Время надо иметь! Время – дар, неприметный и добрый, если его чтишь и прилежно заполняешь; оно созидает в тиши, оно будит демонов… Я выжидаю, выжидаю во времени. Но все бы делалось быстрей, будь он со мною. С кем же мне говорить о Фаусте, с тех пор как этот человек вне времени? Он знал все сомнения, всю нашу несостоятельность, но и все пути, все средства, – бесконечно умно и терпимо, полный смелого понимания грандиозной шутки и эмансипации от непоэтического серьеза; ведь после явления Елены он утешал меня, утверждая, что через восхождение от чертовщины и гротеска к эллинско-прекрасному, к трагедии, из смешения чистого и причудливо-путаного, может выйти не вовсе недостойный поэтический трагелаф. Он еще видел, еще слышал Елену, ее первые триметры; они произвели на него большое, прекрасное впечатление. Это меня ободряет. Он знал ее, как Хирон неусыпный, которого я хочу вопросить о ней. Слушая, он улыбался тому, что мне удалось каждое слово пропитать античным духом…

 
Головы ваши хоть и кудрявы,
Много вы горя видели в жизни:
Ужасы боя, мрак беспредельный
В ночь, когда пал Илион.
В облаке пыли, поднятой боем,
Боги взывали голосом страшным.
Рознь громыхала медью, и с поля Гул
приближался к крепости валу.
 

Тут он усмехнулся и кивнул: «Превосходно!» Это место санкционировано, за него я спокоен, больше до него не дотронусь. Он нашел его превосходным и улыбнулся, так что и мне пришлось улыбнуться, и мое чтение стало улыбкой. Да, он и в этом не был немцем, он улыбался прекрасному, чего ни один немец не делает. Они сидят мрачные, насупленные, ибо не знают, что культура – это пародия – любовь и пародия… Он также закивал головой и улыбнулся, когда хор назвал Феба «знатоком».

 
Как же ты, пугало,
Смелость имеешь
Рядом с прекрасною
Вещему взору Феба являться?
 
 
Стой себе, впрочем,
Он к безобразью
Не восприимчив,
Как солнце не видит
Отброшенной тени.
 

Это ему понравилось, здесь он узнал себя и решил, что это о нем. И тут же стал пенять мне, нельзя-де говорить, «что красота не совместима с совестью и что у них в жизни разные дороги»: красота-де стыдлива. Я спросил, на что ей стыд и совесть? Он ответил: от сознания, что она, в отличие от духовного, которое ею олицетворяется, будит вожделение. Я говорю: разве вожделение совестливо? Оно не стыдится, вероятно, от сознания, что олицетворяет порыв к духовному. Мы оба расхохотались. Теперь мне не с кем смеяться. Оставил меня здесь, убежденный, что я уже не собьюсь с пути, найду связующий обруч для разнородной материи, без которой не завершить замысла. Этот все знал наперед. Знал и то, что Фауст придет к деятельной жизни, – легче сказать, чем сделать! Но если вы полагали, мой милый, что для меня сия мысль в новинку… Разве тогда, когда все было еще по-детски смутно, я не заставил Фауста перевести библейское «слово» («смысл», «сила») через «деяние».

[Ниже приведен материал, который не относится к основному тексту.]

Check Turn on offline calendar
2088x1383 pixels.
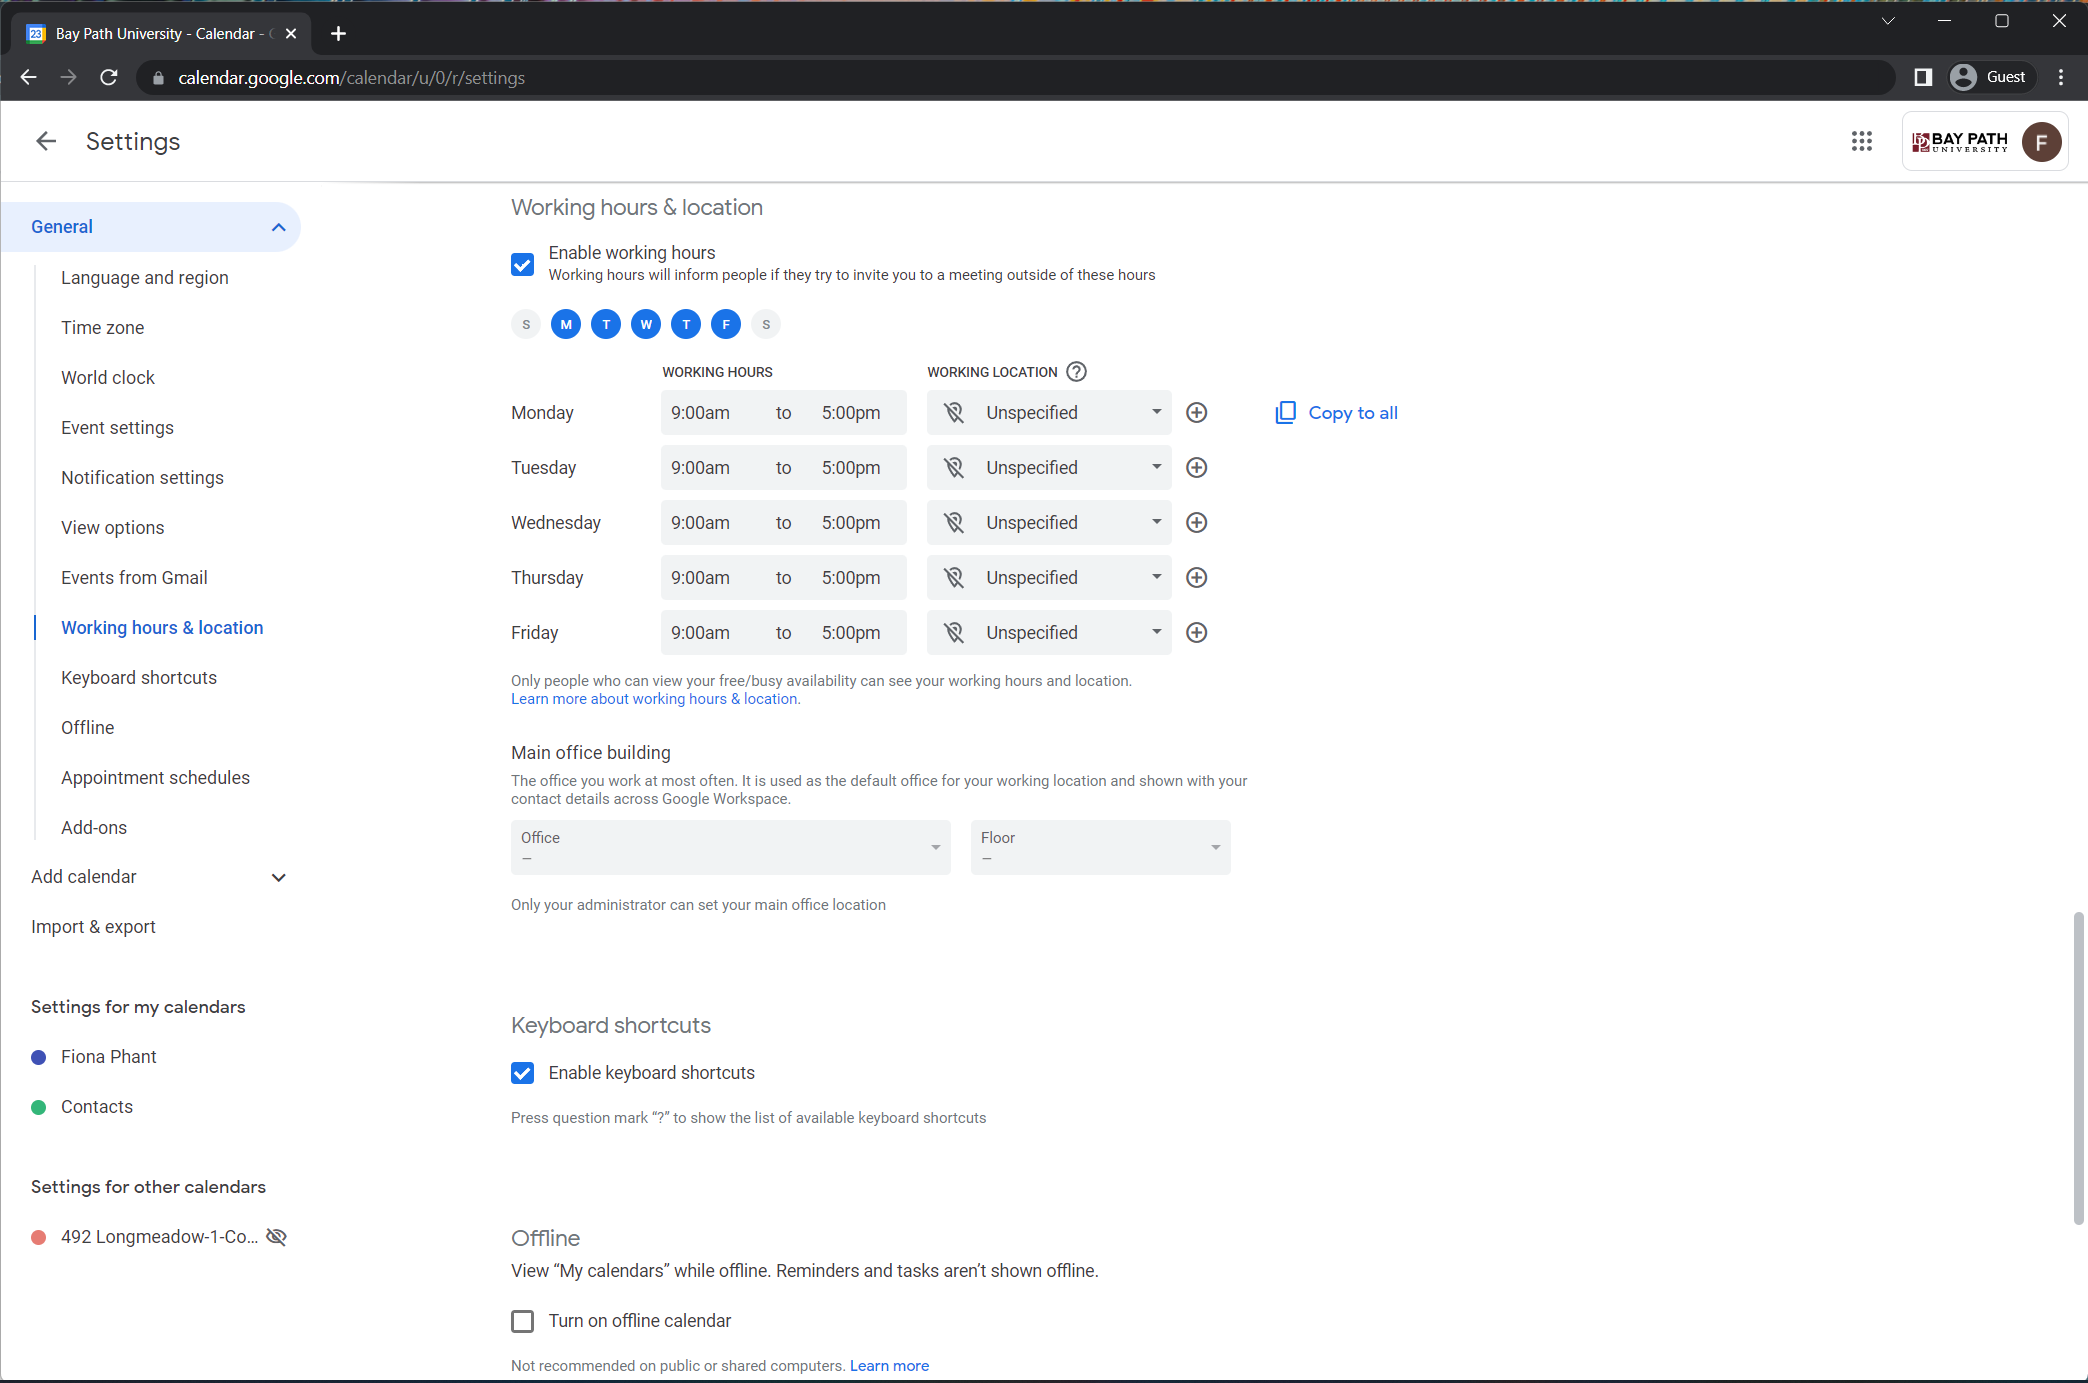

Итак! Что сегодня на очереди?.. «Пока я есмь, я должен делать что-то, и руки чешутся начать работу». Это «малый Фауст» – волшебная флейта, когда Гомункул и Сын – еще одно в светящемся ларчике… Итак, что предстоит сегодня? Ах, черт, надо написать заключение для его высочества по поводу этой скандальной истории с «Изидой». Препротивная канитель! Как все теряется в глубях сна! Но вот дневная кутерьма возобновилась. Да, еще набросок поздравительной оды для его превосходительства фон Фойта. Боже мой, надо ее закончить и велеть переписать! День рождения – двадцать седьмого, а у меня не слишком много сделано, по правде сказать, всего несколько строк, из них одна стоящая: «Или природа все же уяснима?» Это хорошо, звучит недурно и, пожалуй, вывезет всю остальную чепуху, а благопристойной чепухой это останется, как ни верти… Дань, которую общество взимает с «поэтического таланта», надо платить. Ах, поэтический талант, к черту его! Люди уверены, что все дело в нем. Разве можно жить и расти еще сорок четыре года, после того как ты в двадцать четыре написал «Вертера», и не перерасти поэзию? Словно не прошло время, когда я довольствовался стихотворством! Башмачник, держись своего ремесла! Да, если ты башмачник. Вот теперь болтают, что я-де изменил поэзии, впал в дилетантизм. Кто сказал вам, что поэзия не дилетантство и что истину не надо искать в другом, а именно в целом? Глупая пискотня! Глупейшая! Верно, не знаете, бестолковые вы головы, что великий поэт прежде всего велик, и лишь затем поэт и что совершенно безразлично, слагает он стихи или побеждает в боях, как тот, в Эрфурте, с улыбкой на устах и с мрачным взором. Он сказал мне вслед, нарочито громко, чтобы я услышал: «Это человек!», а не «Это поэт!» Но дурачье думает, что можно быть великим, сочиняя «Диван», и не быть им, создавая «Учение о цвете».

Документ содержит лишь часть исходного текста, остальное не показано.